- **Task brief**
Give back, exactly and with nothing else, the lines running from the one that contains "You are a GUI" to the end of the entries below; do not include pictures.

- **Records supplied**

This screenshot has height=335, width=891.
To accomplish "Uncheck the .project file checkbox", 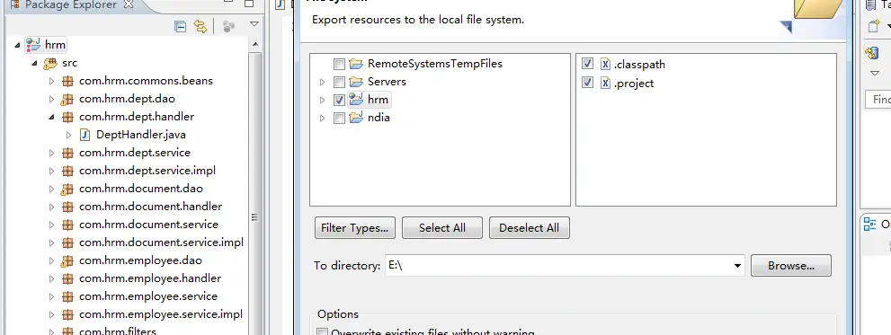I will [x=588, y=83].
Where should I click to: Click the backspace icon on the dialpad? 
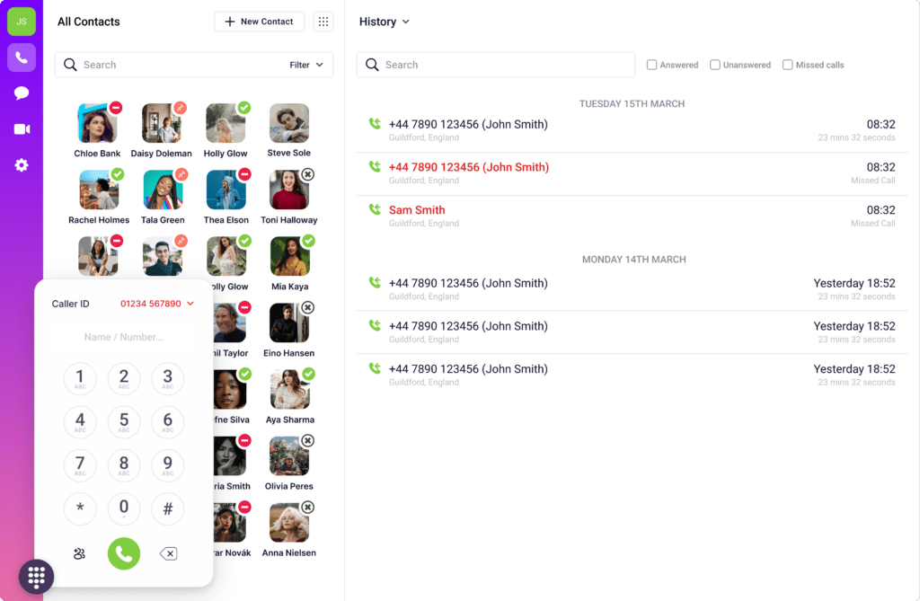(x=168, y=553)
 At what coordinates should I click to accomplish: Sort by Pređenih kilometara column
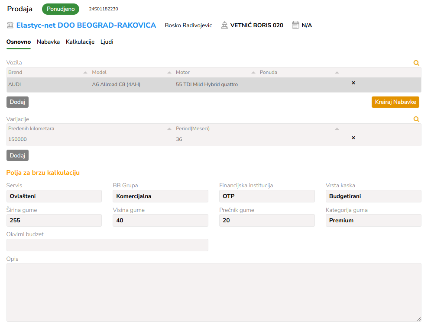click(x=169, y=129)
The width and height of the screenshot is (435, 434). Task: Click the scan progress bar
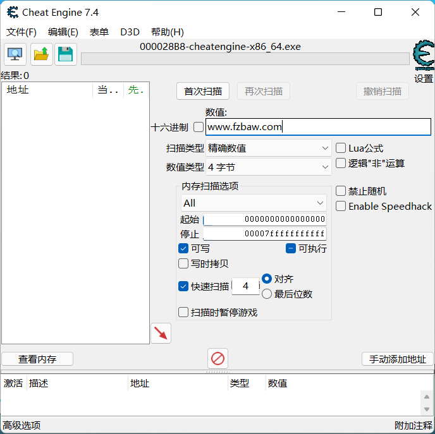click(245, 59)
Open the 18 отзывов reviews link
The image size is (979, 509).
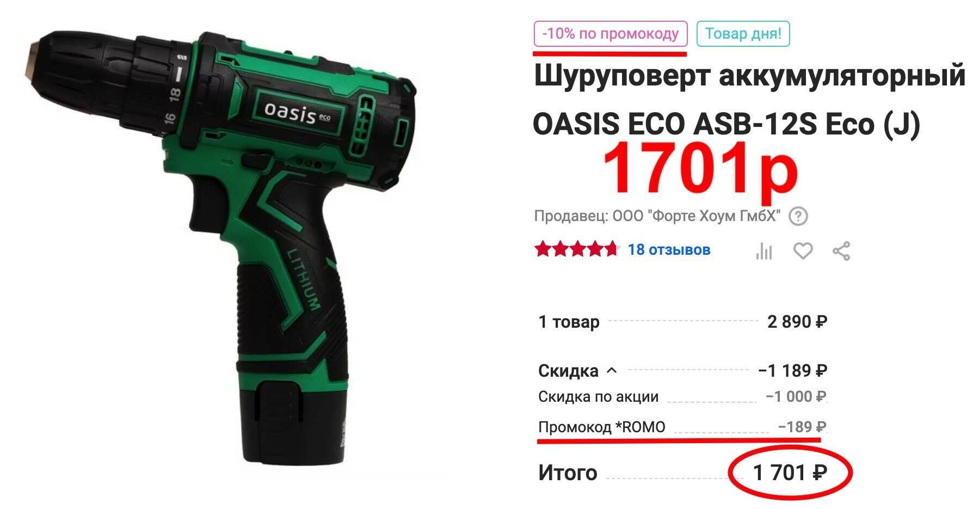point(669,249)
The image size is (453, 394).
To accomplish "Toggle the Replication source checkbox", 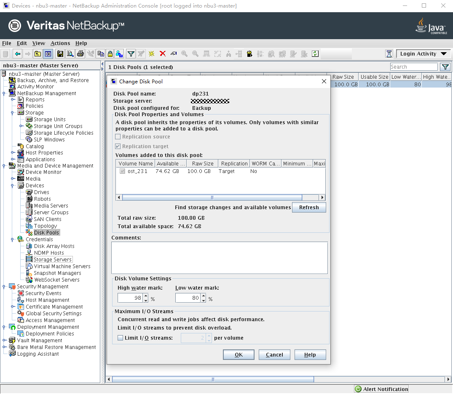I will (118, 137).
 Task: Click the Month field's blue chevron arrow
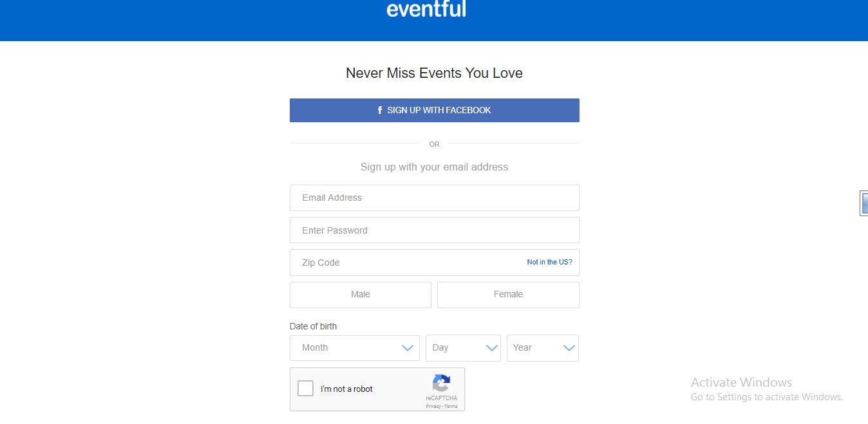coord(408,348)
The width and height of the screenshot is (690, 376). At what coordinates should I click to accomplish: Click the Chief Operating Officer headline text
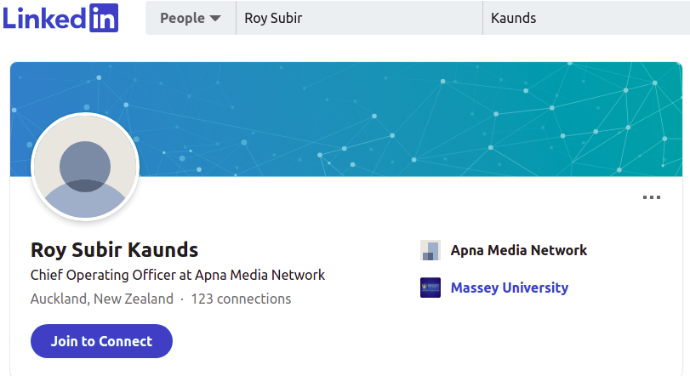[x=177, y=276]
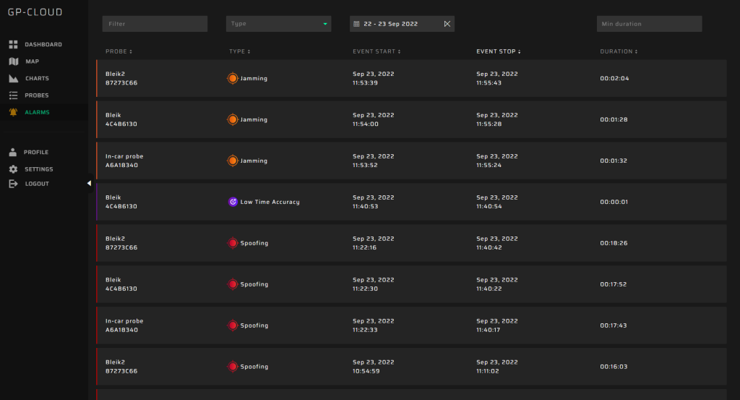Sort table by Probe column
740x400 pixels.
point(119,52)
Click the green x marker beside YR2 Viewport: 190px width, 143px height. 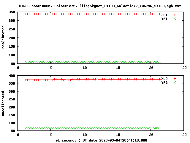point(175,83)
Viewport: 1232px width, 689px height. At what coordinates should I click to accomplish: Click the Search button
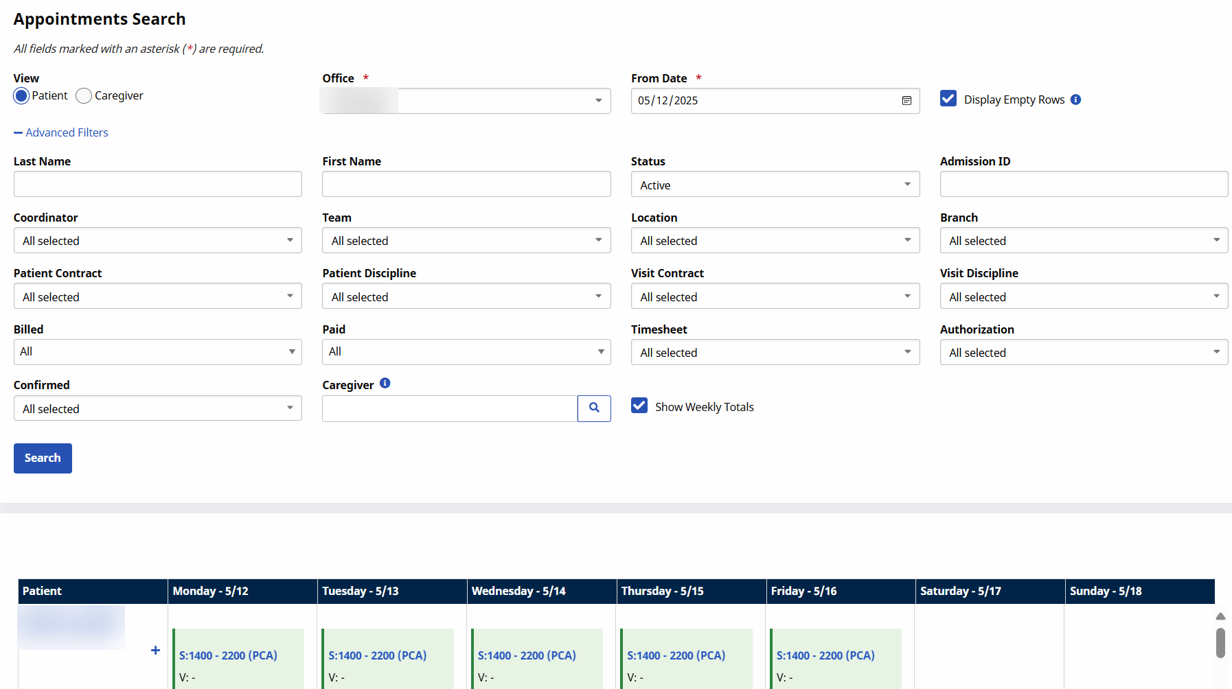click(43, 458)
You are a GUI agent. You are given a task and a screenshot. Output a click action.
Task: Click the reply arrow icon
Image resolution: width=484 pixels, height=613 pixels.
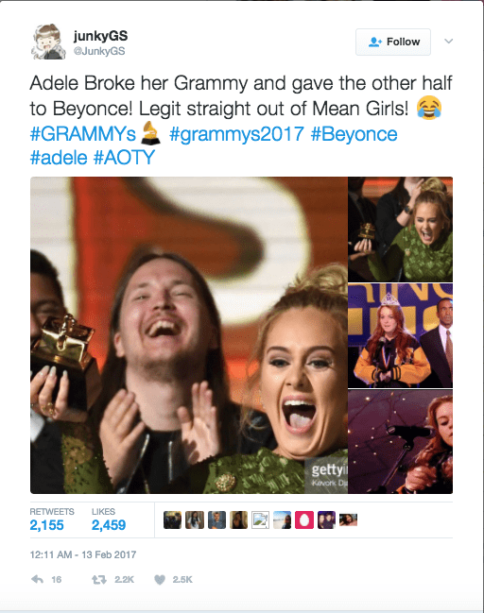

- **Completed exercise**
You are a GUI agent. You are given a task and a screenshot. Output a click action.
Task: Click the reply arrow icon
Image resolution: width=484 pixels, height=613 pixels.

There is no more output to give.